This CL was very mixed bag, in my view. It was more costly to maintain, and less bullet-proof than other Honda/Acura products I have owned. The issues mentioned above obviously ranged from the annoying to the serious. Interestingly, this was the first Honda/Acura product I owned that was assembled in the US, although it is not possible for me to determine if the issues had anything to do with assembly, or were more related to design and component quality.
The overall performance was mixed as well. The V-6 VTEC engine was smooth and reasonably powerful, but Acura saw fit to limit top speed. The car would accelerate strongly to 100 MPH, but then the speed limiting logic would start to kick in, causing the car to act like it didn’t want to hear about 110 MPH or higher (even though the vehicle and driveline could easily have achieved 140 if not inhibited).
The car was a fantastic highway machine, with incredibly comfortable seats, a fuss-free climate control system that did a great job of temperature regulation, effective cruise control, a good stereo, and reasonable fuel mileage. It was notably quiet and relaxed, but with good power available whenever you needed it.

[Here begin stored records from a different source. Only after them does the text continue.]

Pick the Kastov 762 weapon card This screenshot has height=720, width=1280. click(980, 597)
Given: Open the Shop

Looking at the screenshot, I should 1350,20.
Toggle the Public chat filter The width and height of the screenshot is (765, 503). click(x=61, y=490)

Off the highway, it was a different story. First off, the only transmission available for the V-6 was the automatic box, the control logic of which was garbage. The box could never be trusted to be sure of the correct gear unless it was cruising. For example, while slowly rolling in traffic, a moderate accelerator depression resulted in the car effectively saying “huh?” with an awkward pause that seemed to last for ages. This was especially bad in some situations, e.g. having a little forward motion while waiting for a gap in opposing traffic to make a cross-traffic turn. When your gap appeared, the tranny wanted to stay in 2nd gear (if you had any forward motion at all, even just a few MPH) rather than kick down to 1st to get you through without getting killed. Of course, you could mash the throttle to the floor, and it would at last kick-down; you would then scream across like you were insane! The box often was confused like that, and in stop-and go traffic, it was often best to try to manually shift between 1st and 2nd, although it wasn’t set-up very well for that. All told, I would have infinitely preferred the manual 5-speed, as offered in the 4 cylinder models.
Fortunately, I turned in the car at the end of the lease before I encountered what became well-known failures of these automatics that plagued Honda products for several years. So although it functioned poorly in many ways, it never failed for me.
The steering of this year CL, while having reasonably good feel and being well-weighted, was far too slow & low-geared for a coupe with some sporting pretensions. The turning circle was poor also. I understand these issues may have been addressed in later years.
I never felt the CL handled noticeably better than any Accord, on which the car was based. The suspension was fairly soft, and thus offered a good ride, and while not seeming to impart too much body roll, still didn’t support especially sporting handling. Normal FWD understeer was more pronounced by the weight of the V-6, and not helped by the slow steering. I thought it was a mediocre handler for a car that was marketed as a sport coupe.
So overall, the package was a bit of a paper tiger, trying to look like a luxo-sport coupe but being little more that an upscale V-6 Accord 2-door in terms of real performance.
What Honda/Acura did do very well with this car is offer a nice, clean, and handsome exterior styling exercise, with a very comfortable and nicely appointed interior. The driving position was excellent, visibility was superior, controls were effective and well-placed, and the quality of materials was very good, especially for the moderate price of the car.
This year and my example may have had some early production issues which were ironed out later, except for the auto transmission. Anyone picking up a used example of this first series CL may be well-advised to get a later year, and if it’s fitted with the automatic, find out if it has been replaced (yet) under warranty. It is my understanding that Honda replaced a large number of these for Accords, CLs and TLs in the late ‘90’s and early 00’s, generally granting an extended warranty for the box. It’s probably best to get an example that has had the tranny replaced.
If you don’t expect it to be a tossable sports machine, and you can live with its limitations, it was a very nice package. But I wouldn’t want mine back.